Journaling For Yourself
If you're not accustomed to collecting your thoughts at the end of the day by writing, you may find it difficult initially. You might even feel silly to put into words encounters you've had throughout the day. We've already discussed the numerous benefits of keeping a divorce journal, but these are the most potent reasons why you should consider overcoming your initial discomfort with writing about yourself.
- Develop insight into your situation: By keeping track of your daily thoughts and emotions, you'll find yourself paying sharper attention to events as you experience them. As you begin to write down your recollection of a day's events, you'll be training your mind to store details about your emotions, thoughts, and reactions to interactions you have with your family and the world at large. Heightening your memory in this way may even help you manage negative reactions to stimuli in the future, as you'll be better able to understand your instinctive responses to certain 'threats,' allowing you to respond calmly when you otherwise may have responded impulsively.
- Collect your thoughts on difficult subjects: Sometimes we must force ourselves to think through difficult situations that we'd rather avoid. On the other hand, when emotions are heightened, it's all too easy to settle on one conclusion rather than probe deeper about our own contribution to conflict. By coming back to a topic after the dust has settled, you'll be better able to think honestly and openly about conflict and the circumstances that contributed to it.
- Daily documentation: Beyond the deeper insights about your emotions, journaling can simply be a great tool to track daily interaction and simpler thoughts that you may enjoy returning to later in life. Making a note of silly interactions, a funny joke that your child told you, or a strange sight you saw on your way to work can make you more present to the simple pleasures the world has to offer.
Journaling For Your Children
Journaling about your children, especially when sharing the entries with your co-parent, is going to look very different than tracking your own emotions and thoughts. Even though it’ll look and feel different, you’ll experience a lot of the same advantages you may receive from personal journaling. Think about starting journaling about your children on a regular basis, perhaps every-other-day to start to see if you enjoy and benefit from the process. Here are a few reasons why you may find this beneficial:
- Emotional insights: By chronicling your children’s emotional states, you’ll be able to recognize patterns that may have otherwise slipped by you. When you note a particular reaction to an event, you’ll have the opportunity to connect that reaction to similar ones in the past, possibly offering insights into catalysts for tantrums or depressive moods.

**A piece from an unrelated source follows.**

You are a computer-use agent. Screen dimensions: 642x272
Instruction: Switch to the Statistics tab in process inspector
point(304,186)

- Co-parenting teamwork: Journaling can also help keep co-parents informed about their children’s emotions when they’re with their other parent. If your child has a fight with a friend or becomes troubled by current events, you and your co-parent can inform each other of these developments. If these topics come up between you and your child, you’ll be better prepared to handle them by having these additional observations from your co-parent.

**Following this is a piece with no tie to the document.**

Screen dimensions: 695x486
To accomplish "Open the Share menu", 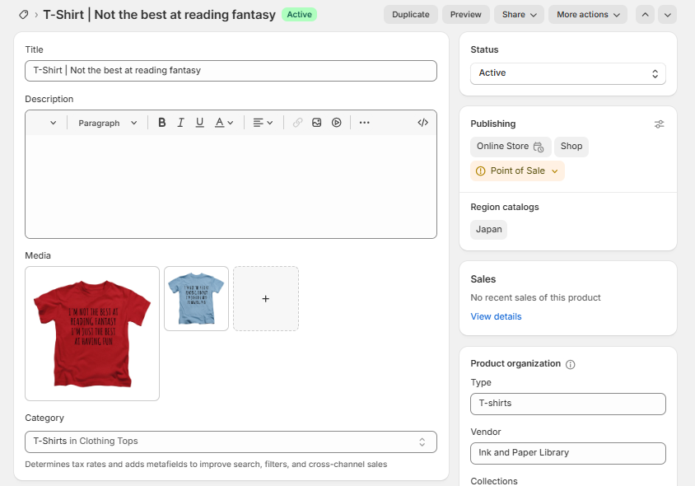I will (519, 15).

- Anticipating your child’s needs: As you pay closer and closer attention to patterns in your child’s behaviours and moods, you and your co-parent will be better able to anticipate specific needs they may have well in advance. Instead of simply reacting to situations as they happen, understanding the progression of your child’s moods enables you to lessen the effects of stressful situations. Anticipating when your child needs to talk, needs to be reassured, or needs a break can greatly help their overall disposition. It will also show them that you are paying attention and are deeply attuned to their needs.
Keeping a consistent diary has numerous benefits that reach far beyond collecting your thoughts. If you plan on collaborating with your co-parent when chronicling your child’s progress, consider using a platform that allows for quick and easy sharing of entries. With the OurFamilyWizard journal feature, you’re also able to keep private and shared entries side-by-side, giving you a flexibility that traditional pen and paper methods do not. Whatever system you do end up using, you’ll be training yourself to pay closer attention to daily occurrences, deepening your appreciation of them in the moment and imparting deeper insights into your emotions and thought-processes.